Yazar: Atilla BALIBEY
E-mail: a.balibey@mynet.com
1.Şark Meselesi
Şark Meselesi; bir siyaset terimi olmuştur (1). Şark Meselesi; siyasi bir terim olarak, ilk defa 1815 yılında, Viyana Kongresi'nde kullanılmıştır (2). Kongre'de; Rusya, Çar Birinci Aleksandr; Prusya, Kral Üçüncü Frederik Wilhelm adına hareket eden Hardenberg; Avusturya, Dışişleri Bakanı Metternich; İngiltere, önce Dışişleri Bakanı Lord Castlereagh, sonra da Başbakan Dük Wellington ve Fransa da Dışişleri Bakanı Talleyrand tarafından temsil edilmiştir (3). Viyana Kongresi; Napolyon Bonapart'ın altüst ettiği Avrupa haritasını düzene koymak için toplanmıştır. Rus Çarı Birinci Aleksandr; kongre üyelerini Rum davasıyla ilgilendirmek istemiştir (4). Fakat, kongrenin asıl gayesi iktisadi olduğu için, fikirleri ilk etapta pek rağbet görmemiştir (5). Kongre; milliyetçilik düşmanı olan Metternich'in ve doğuda Rusya'nın genişlemesini daima endişe ile karşılamış olan İngiltere'nin tesiri ile, bu konu üzerinde konuşmalar yapılmasını reddetmiştir. Buna rağmen; Rus delegeleri, resmi görüşmelerin dışında, kongre üyelerinin dikkat nazarını Osmanlı Devleti idaresinde yaşamakta olan Hıristiyan halkın durumu üzerine çekmeye çalışmıştır. Rus delegeleri; bu durum için "Şark Meselesi" terimini kullanmıştır (6).

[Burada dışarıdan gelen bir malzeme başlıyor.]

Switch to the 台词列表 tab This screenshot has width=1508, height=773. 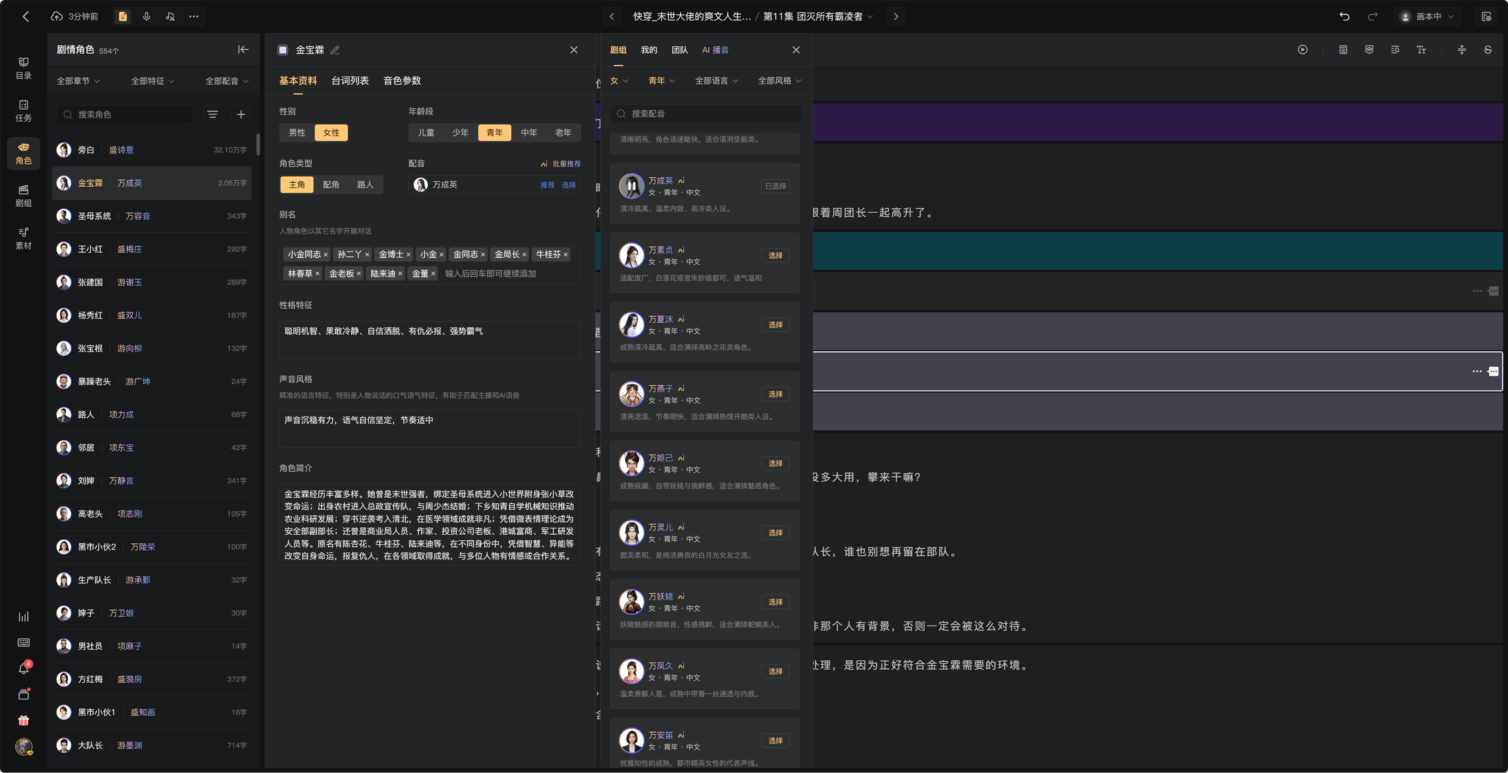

Şark Meselesi terimi; kongreden sonra, diplomatlar arasında çok kullanılmaya başlamıştır (7). Devlet adamları, siyasetçiler ve tarihçiler arasında, büyük bir önem kazanmıştır (8). Şark Meselesi; tarih boyunca Hıristiyan batılı milletlerin (bunların etkileriyle Türk asıllı olmayan diğer Müslüman milletlerin) Müslüman Türk milletini, devletini, sosyal ekonomik sanayi kültür ve siyasi etkisi altına almak ve öylece tutmak ya da yok etmek kastından ve gayesinden kaynaklanan meselelerin tümüne verilen isim olmuştur (9). Türk milletine ve devletine karşı, Türk olmayanlar tarafından gösterilen ve yok etmeyi hedefleyen, açık ve gizli, kin ve düşmanlık olmuştur (10). Şark Meselesi, siyasi bir terim olarak, ilk defa 1815 yılında, Viyana Kongresi'nde kullanılmasına rağmen; esas anlamını, Osmanlı Devleti'nin, 1838 yılında imzaladığı Balta Limanı Antlaşması ile iktisadi iflası üzerine ve 1839 yılında Mehmet Ali Paşa karşısında aldığı yenilgi ile de askeri iflası üzerine, bir çeşit gölge devlet durumuna düşmesi ile kazanmıştır (11).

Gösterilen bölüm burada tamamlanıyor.